> _Work to complete_
Go to the line in the entries below that holds "Instruction: Click the Agility" and repeat exactly from there through the line that holds "Task: Click the Image", inclusive.

===============

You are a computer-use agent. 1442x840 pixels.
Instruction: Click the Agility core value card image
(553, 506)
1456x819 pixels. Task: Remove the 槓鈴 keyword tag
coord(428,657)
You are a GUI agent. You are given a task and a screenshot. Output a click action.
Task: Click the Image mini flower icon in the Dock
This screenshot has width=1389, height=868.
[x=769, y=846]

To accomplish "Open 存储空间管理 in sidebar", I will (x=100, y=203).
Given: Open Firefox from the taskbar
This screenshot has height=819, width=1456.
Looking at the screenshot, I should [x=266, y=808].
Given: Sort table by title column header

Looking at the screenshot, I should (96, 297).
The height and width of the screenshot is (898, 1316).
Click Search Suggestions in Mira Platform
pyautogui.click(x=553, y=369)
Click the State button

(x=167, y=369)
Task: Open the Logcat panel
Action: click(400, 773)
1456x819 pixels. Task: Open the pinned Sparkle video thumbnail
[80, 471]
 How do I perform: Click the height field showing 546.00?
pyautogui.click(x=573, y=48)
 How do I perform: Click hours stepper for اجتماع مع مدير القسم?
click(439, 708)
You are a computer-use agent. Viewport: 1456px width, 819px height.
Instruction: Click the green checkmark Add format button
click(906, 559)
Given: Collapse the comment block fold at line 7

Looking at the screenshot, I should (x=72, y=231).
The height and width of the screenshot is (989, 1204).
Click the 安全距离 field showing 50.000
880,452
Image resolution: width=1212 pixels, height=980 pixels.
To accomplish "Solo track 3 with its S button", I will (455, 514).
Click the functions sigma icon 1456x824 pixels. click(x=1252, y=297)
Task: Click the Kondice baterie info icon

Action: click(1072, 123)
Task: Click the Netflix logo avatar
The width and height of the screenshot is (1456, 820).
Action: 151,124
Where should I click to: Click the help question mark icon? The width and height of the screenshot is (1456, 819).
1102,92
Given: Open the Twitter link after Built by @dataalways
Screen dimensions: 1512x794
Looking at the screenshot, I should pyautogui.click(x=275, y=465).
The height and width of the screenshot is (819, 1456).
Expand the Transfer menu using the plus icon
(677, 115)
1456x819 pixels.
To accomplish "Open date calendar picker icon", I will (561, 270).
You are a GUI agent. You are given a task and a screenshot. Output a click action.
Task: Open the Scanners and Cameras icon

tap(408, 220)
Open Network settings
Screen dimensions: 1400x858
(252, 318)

===============

> _Answer to this exercise_
Instruction: Click the Agility core value card image
(553, 506)
1456x819 pixels. Task: Remove the 槓鈴 keyword tag
coord(428,657)
You are a GUI agent. You are given a task and a screenshot. Output a click action.
Task: Click the Image mini flower icon in the Dock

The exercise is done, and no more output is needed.